GABA-A receptor differences in schizophrenia: a positron emission tomography study using [11C]Ro154513
Tiago Reis Marques, Abhishekh H. Ashok, Ilinca Angelescu, Faith Borgan, Jim Myers, Anne Lingford‐Hughes, David Nutt, Mattia Veronese, Federico Turkheimer, Oliver Howes
Abstract
Abstract A loss of GABA signaling is a prevailing hypothesis for the pathogenesis of schizophrenia. Preclinical studies indicate that blockade of the α5 subtype of the GABA receptor (α5-GABA A Rs) leads to behavioral phenotypes associated with schizophrenia, and postmortem evidence indicates lower hippocampal α5-GABA A Rs protein and mRNA levels in schizophrenia. However, it is unclear if α5-GABA A Rs are altered in vivo or related to symptoms. We investigated α5-GABA A Rs availability in antipsychotic-free schizophrenia patients and antipsychotic-medicated schizophrenia patients using [ 11 C]Ro15-4513 PET imaging in a cross-sectional, case–control study design.

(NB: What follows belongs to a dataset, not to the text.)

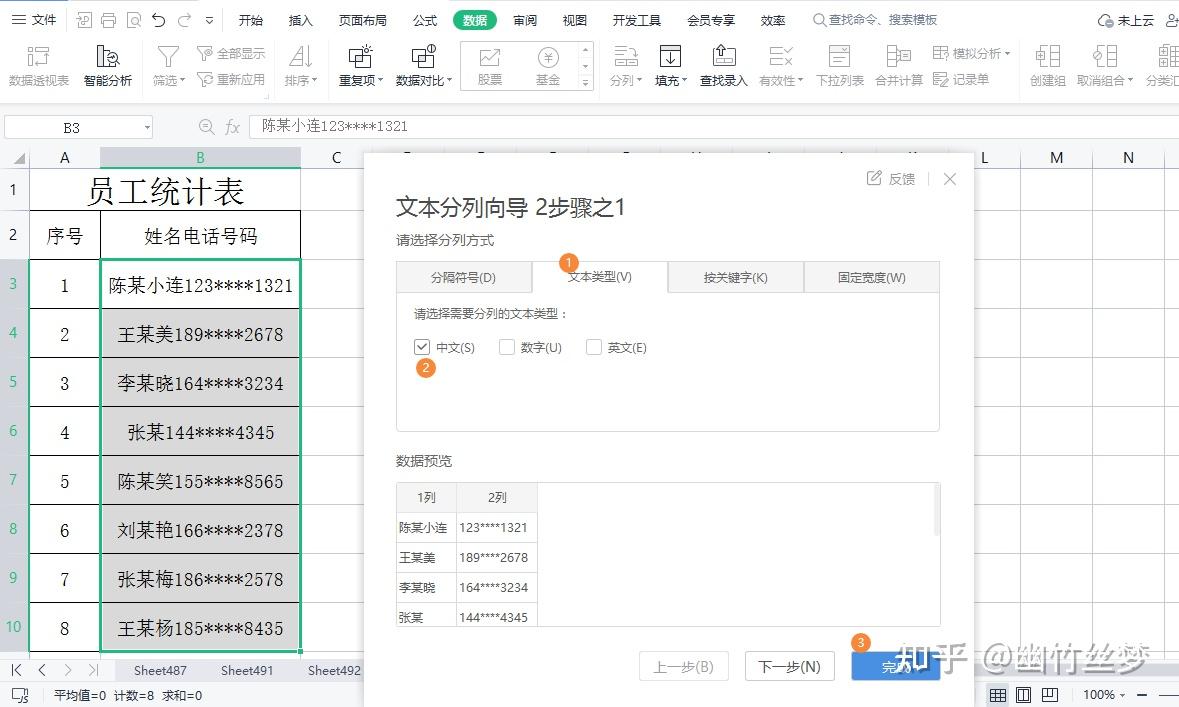Switch to the Sheet491 sheet tab
Viewport: 1179px width, 707px height.
coord(246,670)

Thirty-one schizophrenia patients ( n = 10 antipsychotic free) and twenty-nine matched healthy controls underwent a [ 11 C]Ro15-4513 PET scan and MRI. The α5 subtype GABA-A receptor availability was indexed using [ 11 C]Ro15-4513 PET imaging. Dynamic PET data were analyzed using the two-tissue compartment model with an arterial plasma input function and total volume of distribution ( V T ) as the outcome measure. Symptom severity was assessed using the PANSS scale. There was significantly lower [11C]Ro15-4513 V T in the hippocampus of antipsychotic-free patients, but not in medicated patients ( p = 0.64), relative to healthy controls ( p < 0.05; effect size = 1.4). There was also a significant positive correlation between [ 11 C]Ro15-4513 V T and total PANSS score in antipsychotic-free patients ( r = 0.72; p = 0.044). The results suggest that antipsychotic-free patients with schizophrenia have lower α5-GABAARs levels in the hippocampus, consistent with the hypothesis that GABA hypofunction underlies the pathophysiology of the disorder.